Although a part of me understands that these historical injustices are to blame for the deaths in our country, the year is 2020. It isn’t just the historical issues that are to blame for the color disparity. 

It’s simple. People are dying due to our inaction. 

Could the pandemic be the wake-up call? 

There is a silver lining to the global pandemic, albeit a small one. While the government can’t provide a quick fix, it can begin the work to vastly improve the situation. There must be enhancements to where and how people live and are educated to make a country where everyone is equal and where health care is not a lottery. 

If, at the same time, communities work within themselves, with other communities, and with the state and government to improve their quality of life, to live better and more healthily, we will see the health and lives of those in our most impoverished communities improve. Most importantly, we will see a decrease in the color disparity I address earlier. 
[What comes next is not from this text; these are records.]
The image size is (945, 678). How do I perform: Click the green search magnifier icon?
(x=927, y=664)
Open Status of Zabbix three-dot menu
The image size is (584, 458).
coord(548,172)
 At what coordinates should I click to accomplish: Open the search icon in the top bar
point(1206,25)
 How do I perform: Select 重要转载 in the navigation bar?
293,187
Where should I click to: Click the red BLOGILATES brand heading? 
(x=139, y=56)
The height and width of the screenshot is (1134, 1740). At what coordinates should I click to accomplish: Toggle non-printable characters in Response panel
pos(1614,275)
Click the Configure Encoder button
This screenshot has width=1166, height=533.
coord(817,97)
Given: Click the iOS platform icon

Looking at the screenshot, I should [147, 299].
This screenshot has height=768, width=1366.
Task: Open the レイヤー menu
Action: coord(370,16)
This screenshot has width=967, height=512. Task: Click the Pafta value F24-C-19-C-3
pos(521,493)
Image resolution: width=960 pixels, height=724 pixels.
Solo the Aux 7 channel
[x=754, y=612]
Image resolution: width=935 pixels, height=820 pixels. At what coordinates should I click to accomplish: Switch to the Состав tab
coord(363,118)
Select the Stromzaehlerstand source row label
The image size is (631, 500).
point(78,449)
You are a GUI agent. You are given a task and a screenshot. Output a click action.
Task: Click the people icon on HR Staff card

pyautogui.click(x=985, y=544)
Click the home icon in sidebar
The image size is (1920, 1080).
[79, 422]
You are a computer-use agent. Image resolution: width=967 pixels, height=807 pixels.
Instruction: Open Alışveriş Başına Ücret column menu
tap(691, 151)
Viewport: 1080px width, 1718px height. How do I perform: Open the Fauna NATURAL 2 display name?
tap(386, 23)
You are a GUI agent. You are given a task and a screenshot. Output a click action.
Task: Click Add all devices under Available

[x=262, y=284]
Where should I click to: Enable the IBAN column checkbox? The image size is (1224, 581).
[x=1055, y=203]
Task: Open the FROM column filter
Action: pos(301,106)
The young have a vital role to play in all this — we have the energy, the enthusiasm and the determination to create change and are not hampered by the chains of the past. We can provide fuel through community outreach and civic engagement that will help empower all communities. By providing a voice to the historically voiceless and understanding the nuanced nature of the color disparity, we can lead the way for a future of justice. 

We can act, and we can save lives.

Rohan Arora is a youth environmental health activist and an aspiring physician-leader-advocate based out of Washington, DC. His work and interests focus on the overlap of healthcare and community reform, specifically the reduction of health disparities for underserved communities. He is the founder of the organization The Community Check-Up and has been working to alleviate environmental health disparities by bolstering civic engagement and promoting educational and outreach efforts.